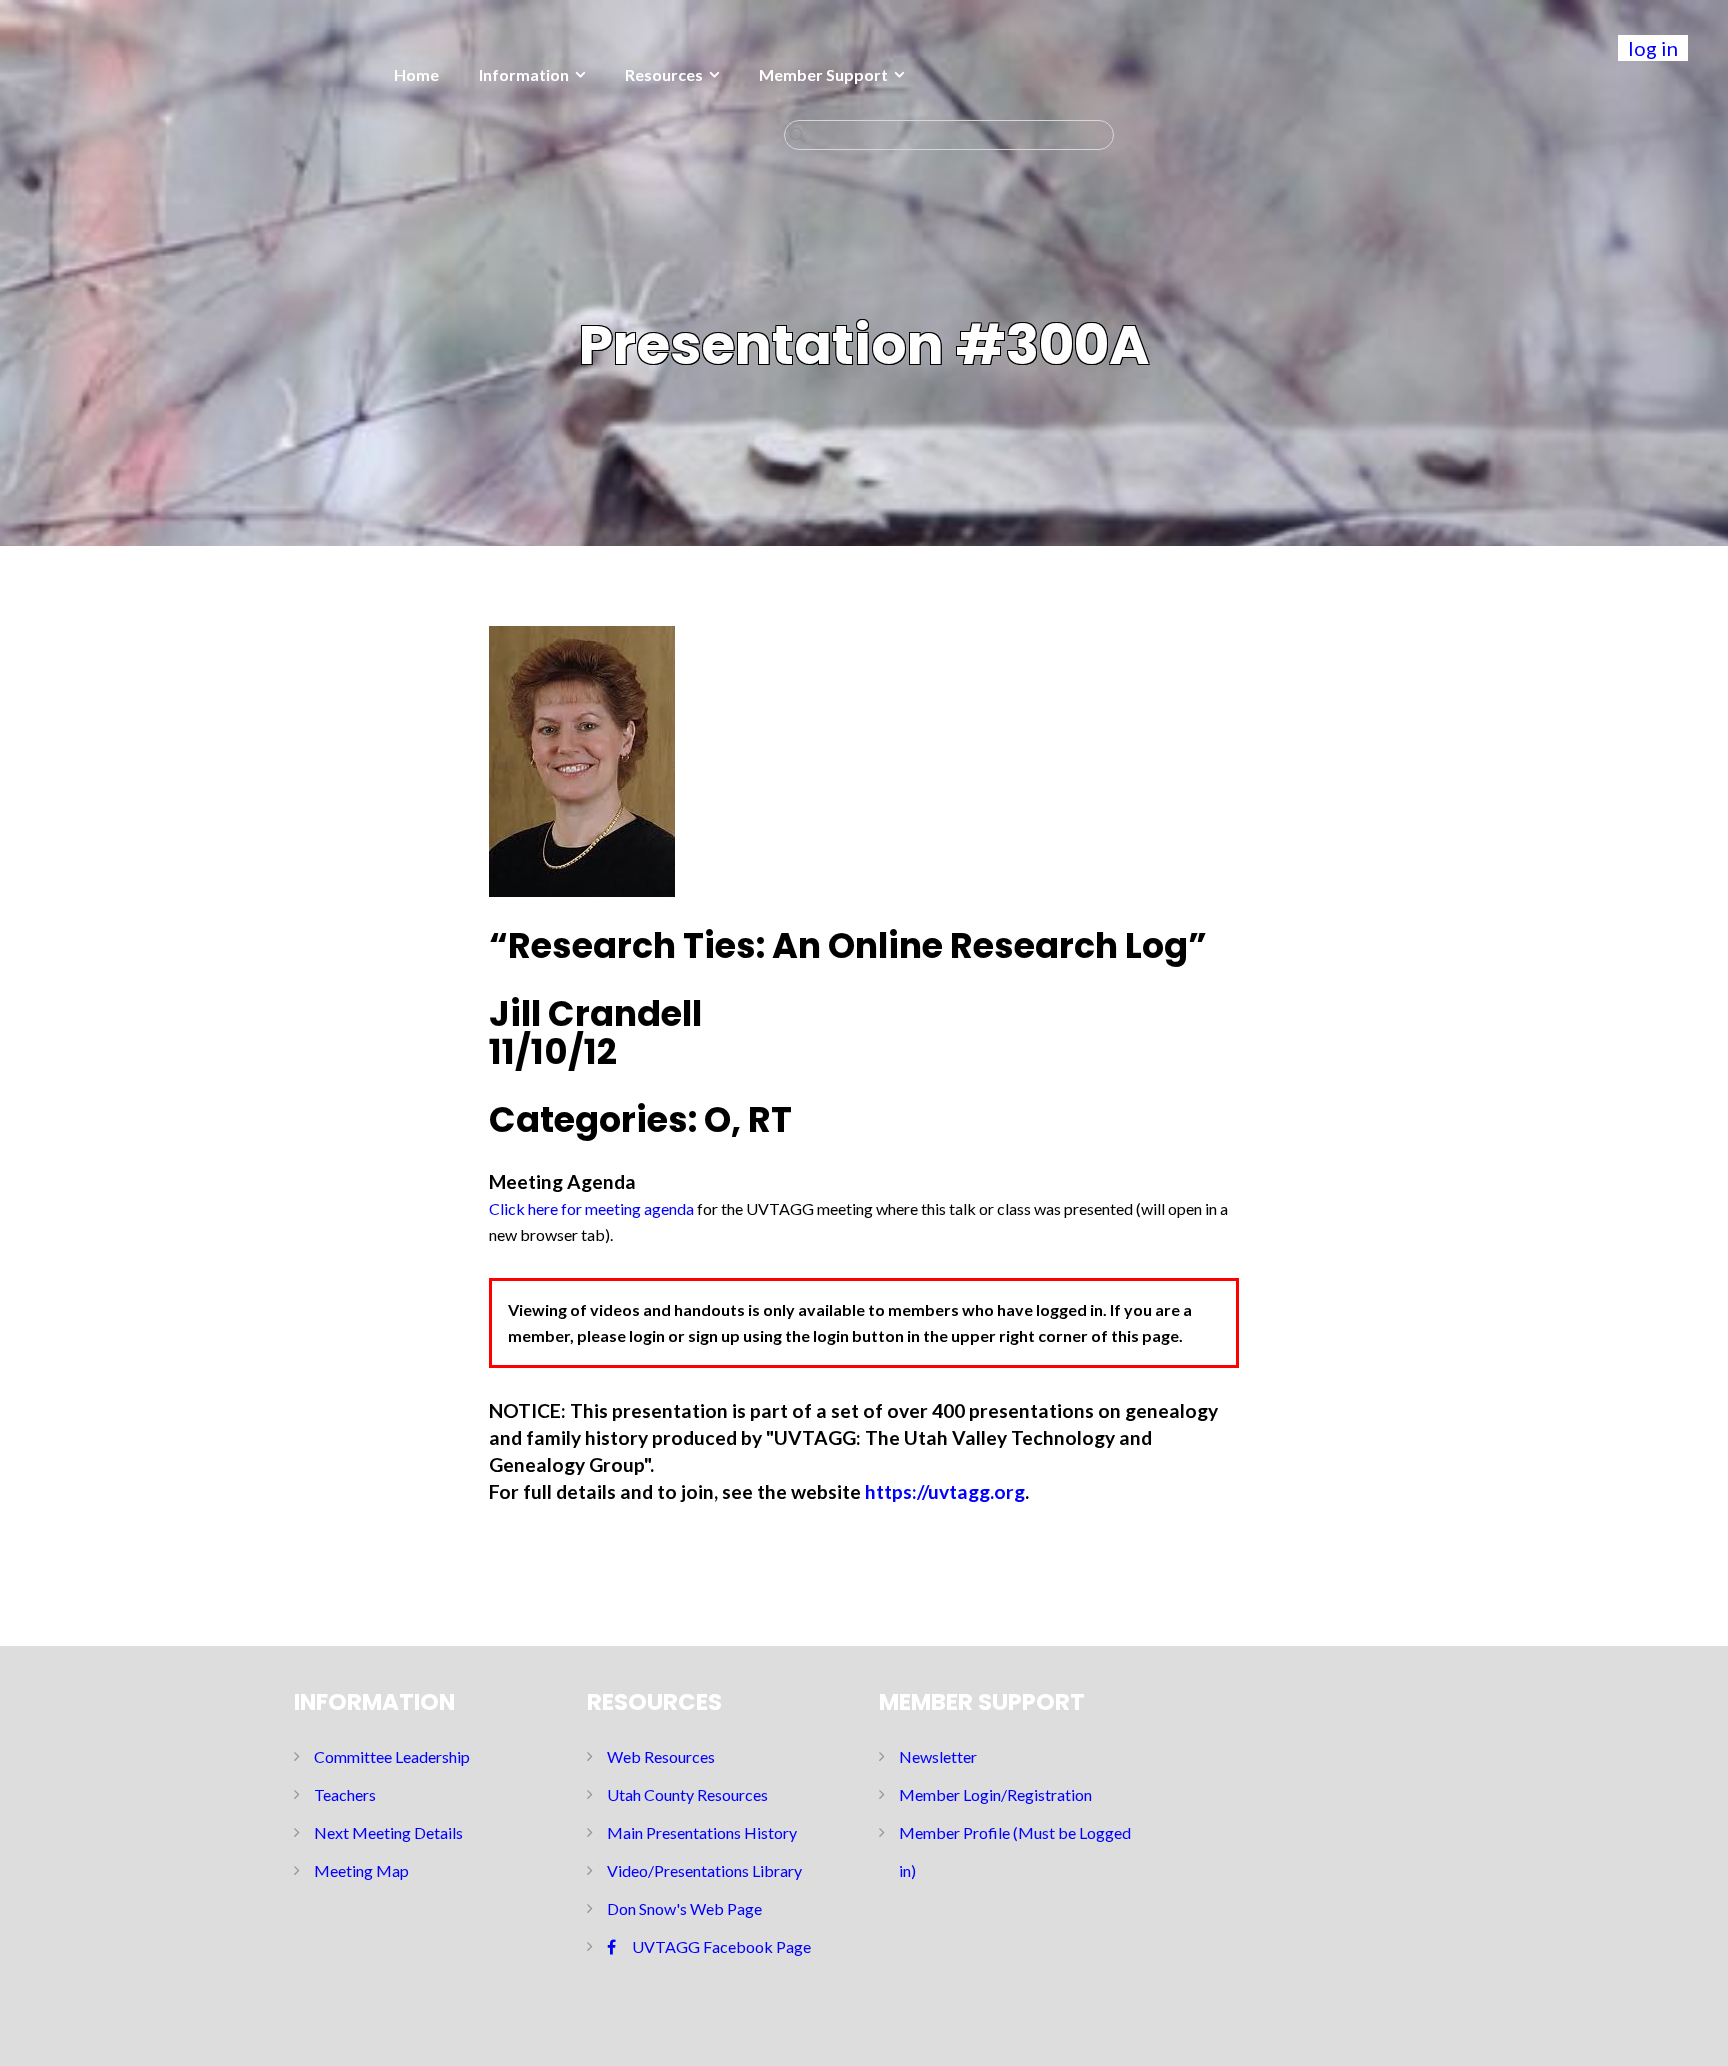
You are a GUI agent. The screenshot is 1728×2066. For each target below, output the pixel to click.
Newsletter (938, 1756)
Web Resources (661, 1756)
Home (416, 74)
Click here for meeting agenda (591, 1208)
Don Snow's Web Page (684, 1908)
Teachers (345, 1794)
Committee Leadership (392, 1756)
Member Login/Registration (995, 1794)
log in (1653, 48)
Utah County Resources (687, 1794)
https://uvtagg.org (945, 1491)
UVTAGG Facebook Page (721, 1946)
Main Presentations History (702, 1832)
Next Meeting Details (388, 1832)
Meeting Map (361, 1870)
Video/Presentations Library (704, 1870)
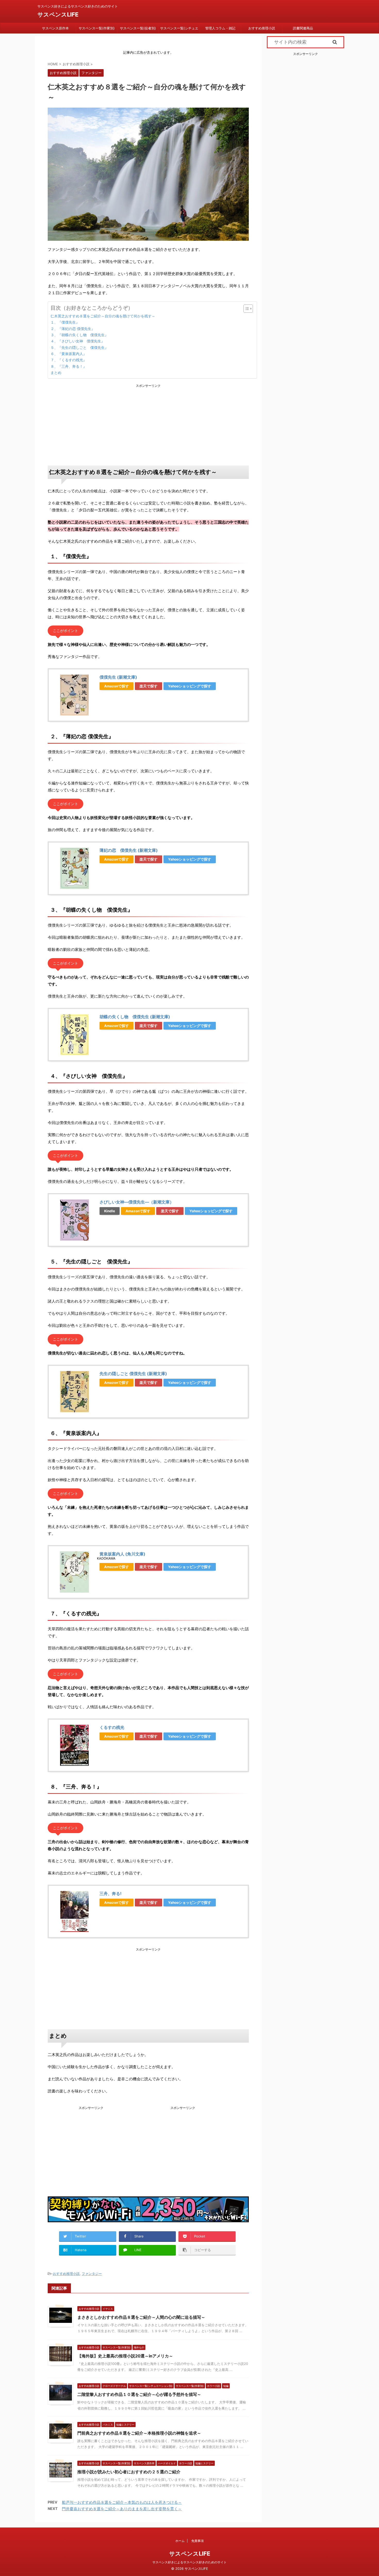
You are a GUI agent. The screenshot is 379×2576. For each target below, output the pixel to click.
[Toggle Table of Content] (246, 308)
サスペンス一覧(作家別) (97, 28)
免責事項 (197, 2541)
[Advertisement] (148, 424)
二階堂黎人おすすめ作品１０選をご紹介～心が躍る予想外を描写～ (139, 2394)
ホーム (180, 2541)
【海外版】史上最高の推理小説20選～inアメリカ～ (125, 2355)
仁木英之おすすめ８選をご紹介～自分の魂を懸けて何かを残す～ (103, 316)
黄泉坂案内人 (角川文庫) (122, 1553)
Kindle (109, 1211)
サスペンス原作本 (55, 28)
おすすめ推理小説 (261, 28)
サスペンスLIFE (57, 14)
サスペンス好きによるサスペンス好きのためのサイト (189, 2562)
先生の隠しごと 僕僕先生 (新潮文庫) (133, 1373)
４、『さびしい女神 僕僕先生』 (78, 341)
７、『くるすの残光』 (69, 360)
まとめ (56, 372)
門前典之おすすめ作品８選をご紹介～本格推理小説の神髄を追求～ (139, 2433)
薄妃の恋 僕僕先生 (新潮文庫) (129, 850)
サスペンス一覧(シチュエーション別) (179, 29)
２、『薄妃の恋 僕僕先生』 (73, 328)
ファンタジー (92, 2274)
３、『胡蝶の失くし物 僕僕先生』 (79, 335)
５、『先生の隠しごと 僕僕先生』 (79, 347)
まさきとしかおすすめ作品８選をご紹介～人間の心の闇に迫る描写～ (141, 2317)
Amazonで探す (116, 686)
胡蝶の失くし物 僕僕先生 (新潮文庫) (135, 1016)
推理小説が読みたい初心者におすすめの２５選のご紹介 (128, 2471)
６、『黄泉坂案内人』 (69, 353)
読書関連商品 (303, 28)
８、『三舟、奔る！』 (69, 366)
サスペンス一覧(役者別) (138, 28)
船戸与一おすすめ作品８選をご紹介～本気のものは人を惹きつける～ (122, 2502)
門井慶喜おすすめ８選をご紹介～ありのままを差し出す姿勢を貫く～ (122, 2508)
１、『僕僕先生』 (65, 322)
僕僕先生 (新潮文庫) (118, 677)
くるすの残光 (112, 1727)
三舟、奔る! (110, 1893)
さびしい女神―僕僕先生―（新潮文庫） (137, 1202)
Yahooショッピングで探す (189, 686)
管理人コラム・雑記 (220, 28)
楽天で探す (148, 686)
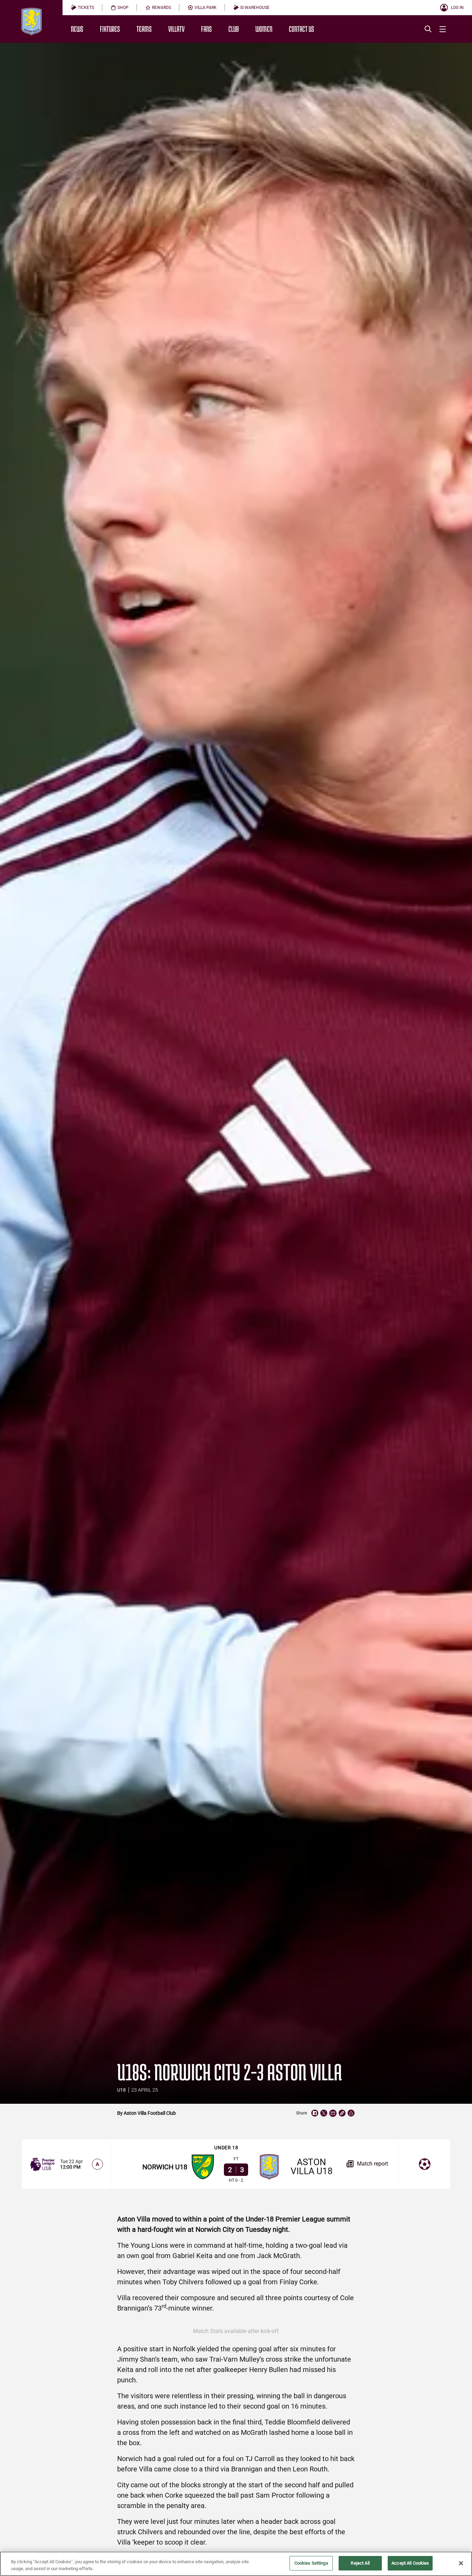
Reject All (360, 2563)
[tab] (82, 7)
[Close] (461, 2563)
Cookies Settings (311, 2563)
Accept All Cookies (410, 2563)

◆ TASK GOAL: None of the pictures belongs in the answer, but all the entries must be repeated exactly.

◆ SOLUTION:
You are a GUI agent. The screenshot is 1728×2066. For each target below, output the pixel to click.
Newsletter (938, 1756)
Web Resources (661, 1756)
Home (416, 74)
Click here for meeting agenda (591, 1208)
Don Snow's Web Page (684, 1908)
Teachers (345, 1794)
Committee Leadership (392, 1756)
Member Login/Registration (995, 1794)
log in (1653, 48)
Utah County Resources (687, 1794)
https://uvtagg.org (945, 1491)
UVTAGG Facebook Page (721, 1946)
Main Presentations History (702, 1832)
Next Meeting Details (388, 1832)
Meeting Map (361, 1870)
Video/Presentations Library (704, 1870)
You are a GUI agent. The screenshot is 379×2576. For each target below, output the pixel to click.
[Toggle Table of Content] (246, 308)
サスペンス一覧(作家別) (97, 28)
免責事項 (197, 2541)
[Advertisement] (148, 424)
二階堂黎人おすすめ作品１０選をご紹介～心が躍る予想外を描写～ (139, 2394)
ホーム (180, 2541)
【海外版】史上最高の推理小説20選～inアメリカ～ (125, 2355)
仁木英之おすすめ８選をご紹介～自分の魂を懸けて何かを残す～ (103, 316)
黄泉坂案内人 (角川文庫) (122, 1553)
Kindle (109, 1211)
サスペンス原作本 (55, 28)
おすすめ推理小説 (261, 28)
サスペンスLIFE (57, 14)
サスペンス好きによるサスペンス好きのためのサイト (189, 2562)
先生の隠しごと 僕僕先生 (新潮文庫) (133, 1373)
４、『さびしい女神 僕僕先生』 (78, 341)
７、『くるすの残光』 (69, 360)
まとめ (56, 372)
門前典之おすすめ作品８選をご紹介～本格推理小説の神髄を追求～ (139, 2433)
薄妃の恋 僕僕先生 (新潮文庫) (129, 850)
サスペンス一覧(シチュエーション別) (179, 29)
２、『薄妃の恋 僕僕先生』 (73, 328)
ファンタジー (92, 2274)
３、『胡蝶の失くし物 僕僕先生』 (79, 335)
５、『先生の隠しごと 僕僕先生』 (79, 347)
まさきとしかおすすめ作品８選をご紹介～人間の心の闇に迫る描写～ (141, 2317)
Amazonで探す (116, 686)
胡蝶の失くし物 僕僕先生 (新潮文庫) (135, 1016)
推理小説が読みたい初心者におすすめの２５選のご紹介 (128, 2471)
６、『黄泉坂案内人』 (69, 353)
読書関連商品 (303, 28)
８、『三舟、奔る！』 (69, 366)
サスペンス一覧(役者別) (138, 28)
船戸与一おすすめ作品８選をご紹介～本気のものは人を惹きつける～ (122, 2502)
門井慶喜おすすめ８選をご紹介～ありのままを差し出す姿勢を貫く～ (122, 2508)
１、『僕僕先生』 (65, 322)
僕僕先生 (新潮文庫) (118, 677)
くるすの残光 (112, 1727)
三舟、奔る! (110, 1893)
さびしい女神―僕僕先生―（新潮文庫） (137, 1202)
Yahooショッピングで探す (189, 686)
管理人コラム・雑記 (220, 28)
楽天で探す (148, 686)
Reject All (360, 2563)
[tab] (82, 7)
[Close] (461, 2563)
Cookies Settings (311, 2563)
Accept All Cookies (410, 2563)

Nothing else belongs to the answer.